**Data section:**
----------------
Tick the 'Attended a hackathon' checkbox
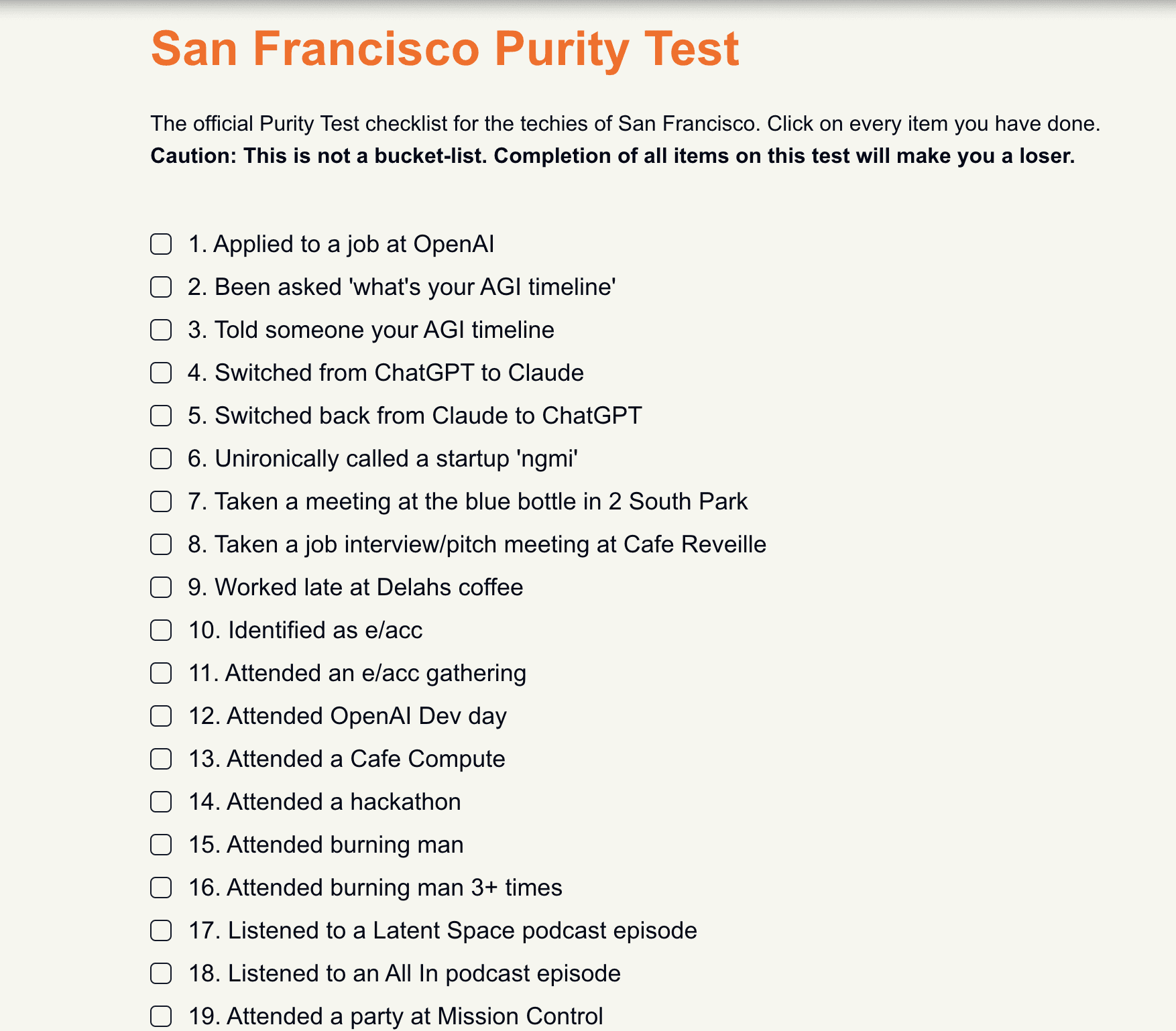 (161, 802)
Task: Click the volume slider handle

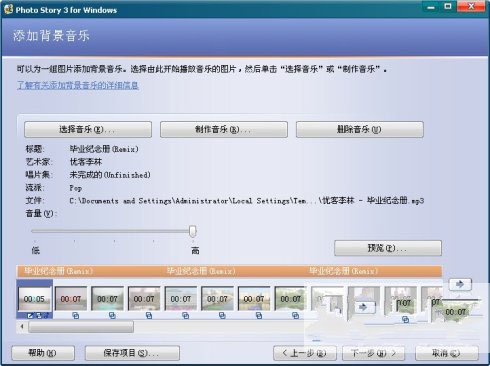Action: click(193, 231)
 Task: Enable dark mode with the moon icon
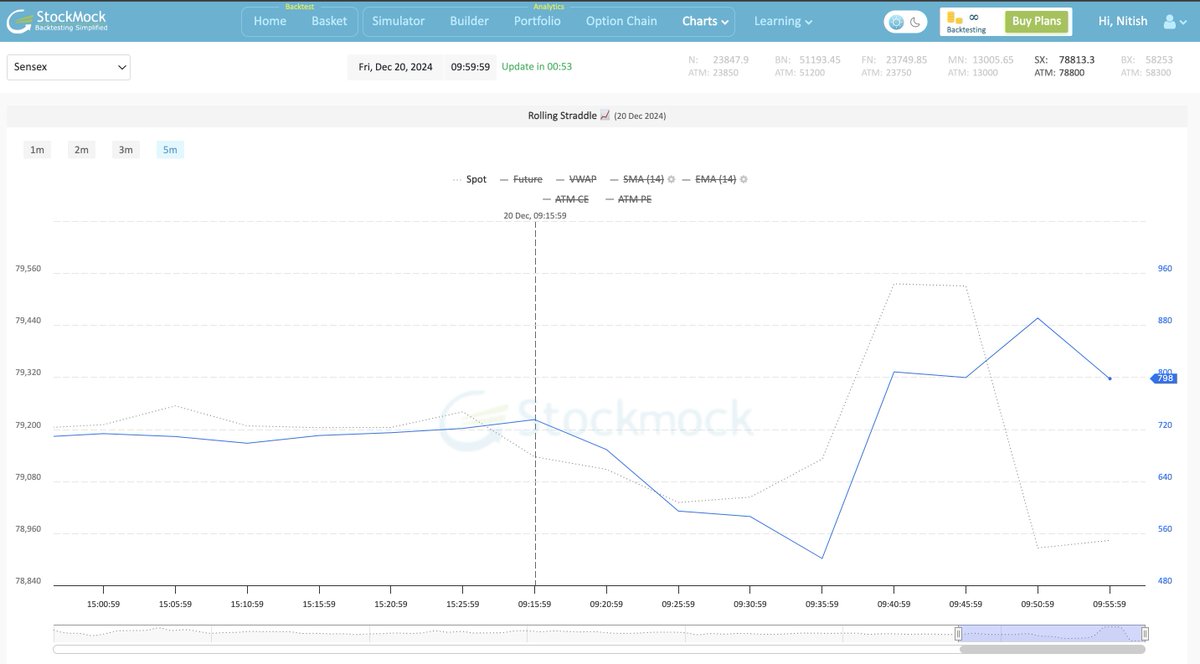(x=913, y=20)
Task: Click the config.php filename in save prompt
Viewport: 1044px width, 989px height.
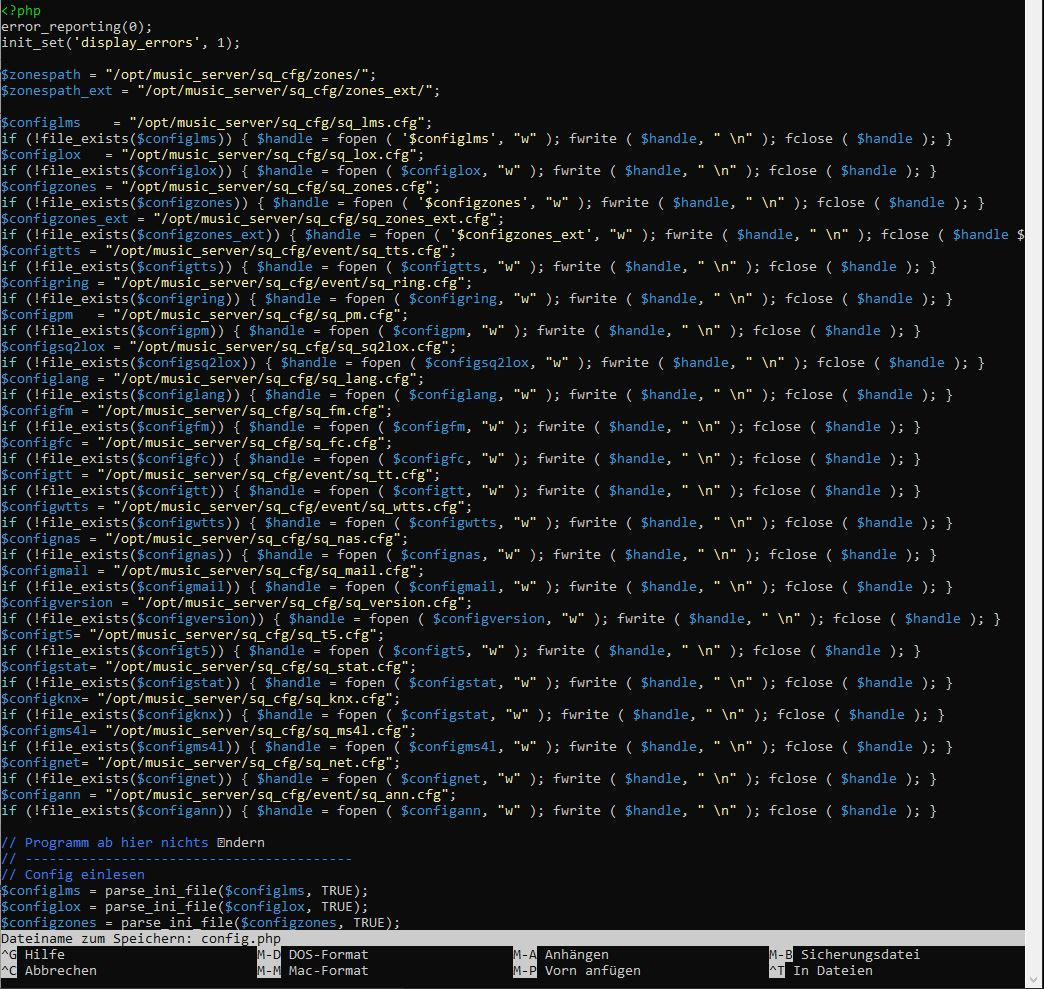Action: (241, 938)
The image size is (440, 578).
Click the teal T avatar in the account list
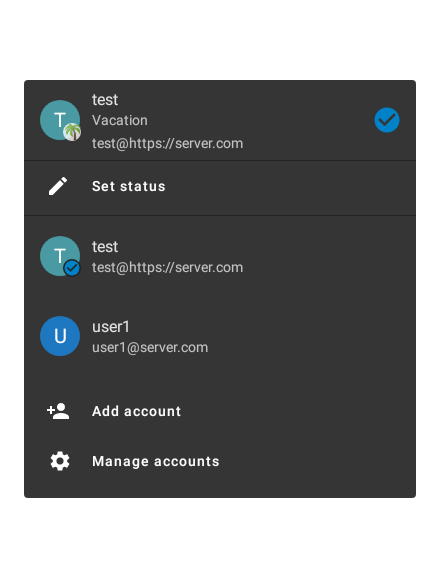[60, 256]
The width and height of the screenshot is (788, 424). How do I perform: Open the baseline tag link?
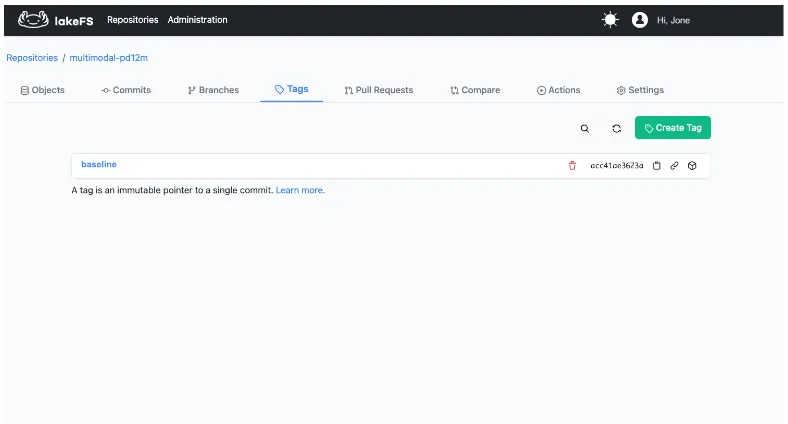[99, 164]
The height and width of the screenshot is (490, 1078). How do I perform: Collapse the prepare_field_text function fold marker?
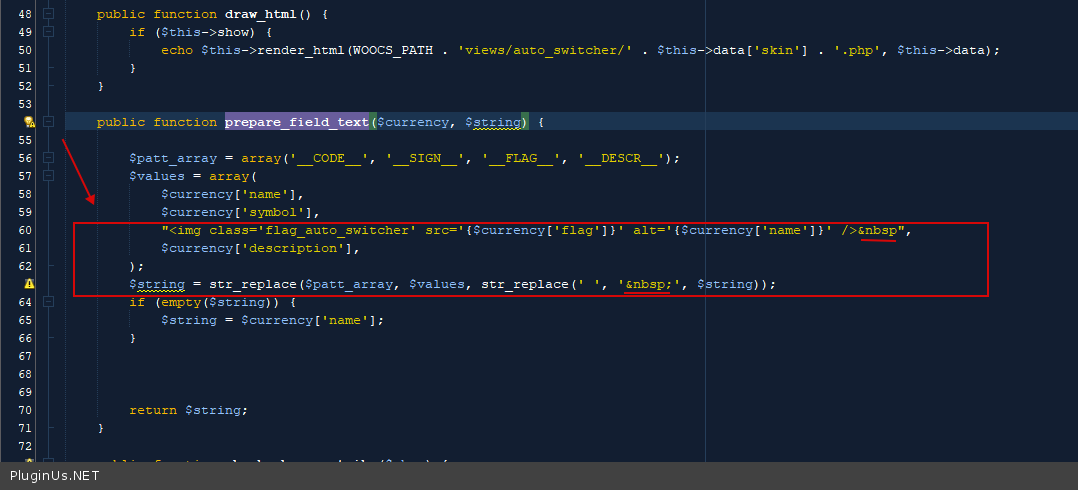(48, 122)
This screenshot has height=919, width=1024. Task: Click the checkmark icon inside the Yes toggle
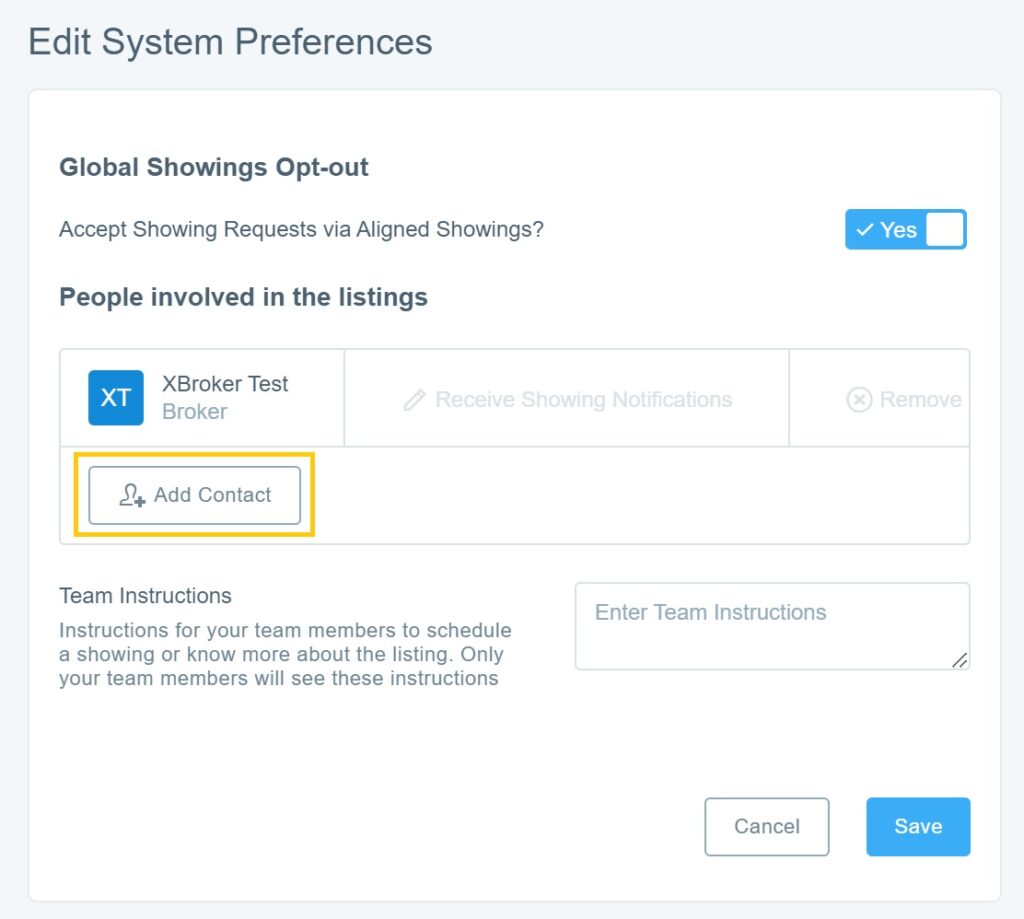[865, 230]
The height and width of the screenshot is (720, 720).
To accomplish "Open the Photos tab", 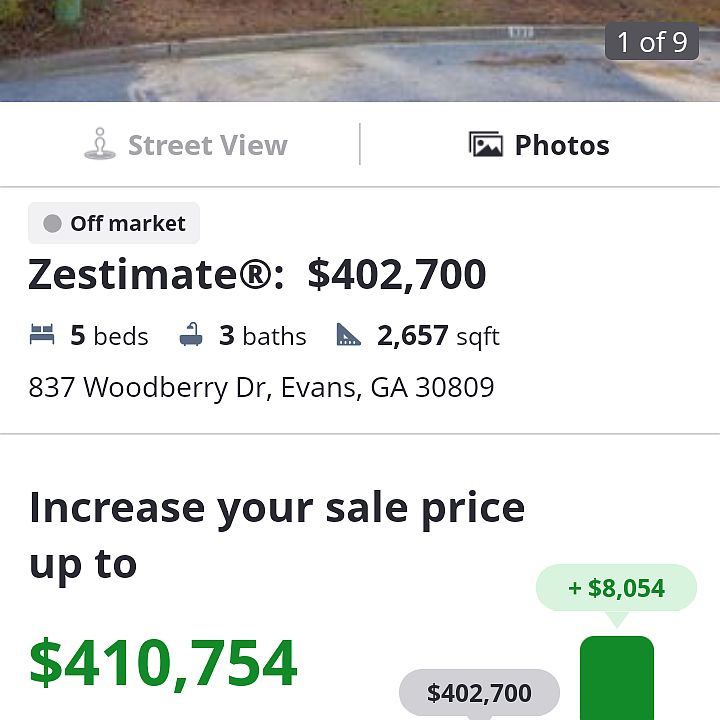I will [540, 145].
----------------
**Assignment:**
The lines from the beginning of the listing above through the line holding "Task: Click the config.php" are to be duplicated exactly, and the pictures omitted.

**Answer to this problem:**
Tick the 'Attended a hackathon' checkbox
 (161, 802)
Task: Click the volume slider handle

Action: click(193, 231)
 Task: Enable dark mode with the moon icon
(x=913, y=20)
Task: Click the config.php filename in save prompt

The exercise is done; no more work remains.